Kupusatkan perhatianku berusaha merasakan sensasi kendali tubuhku walau hanya sedikit.

“Oh, dan kau pikir aku akan diam saja?” ucap Tom yang tiba-tiba tubuhnya membesar bak raksasa lalu menginjak aku seperti kecoa. 

Memang aku rasakan tubuh yang remuk dan sakit hebat yang mengiringinya, tapi aku juga merasakan alur berpikir di bagian latar belakang yang membangun marah, benci, murka yang menginginkan aku menghentikan tinjuku. Lalu mendadak aku rasakan sensasi itu; sensasi dari tangan kananku yang mengepal dan tangan kiriku yang mencengkram leher Maya.

Allahuakbar!

Alur latar belakang pikiranku itu memuncak dan mengemuka dalam kata itu! Allah Maha Besar!

Allahuakbar!

“A … Allah …,” Ivan bergumam. Dan tentu saja saat itu cengkraman tangannya terlepas, tinjunya terhenti, dan itu memberi peluang Maya untuk menembakkan taser gun-nya dan mengirim arus listrik ke tubuhku. Melumpuhkanku dan jika cukup lama Maya tekan picu taser gun itu, aku bisa tak sadarkan diri, juga Ivan.
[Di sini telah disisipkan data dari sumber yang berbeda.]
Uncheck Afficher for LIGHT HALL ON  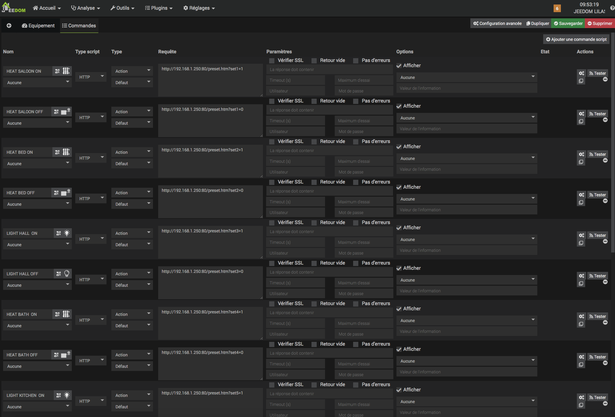[x=399, y=228]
Sebelum kesadaranku memudar, aku sempat melihat wajah Maya yang lebam dan terluka, mata yang berair, dan aku bisa merangkum wajah itu dalam satu kata : penyesalan ….


Penyesalan …. 

Apa itu penyesalan? 

Jelas penyesalan adalah tentang masa lalu, ya, kan? Tapi bukankah penyesalan juga membangun semacam harapan yang kita proyeksikan ke masa depan kalau kita tidak ingin merasakannya lagi? Tidak ingin mengulang lagi? Membuat kita melihat ke depan, mengatur langkah yang lebih terukur dan terarah? Kalau dilihat dari sudut pandang ini, bukankah penyesalan juga merupakan bentuk dari kasih sayang Tuhan?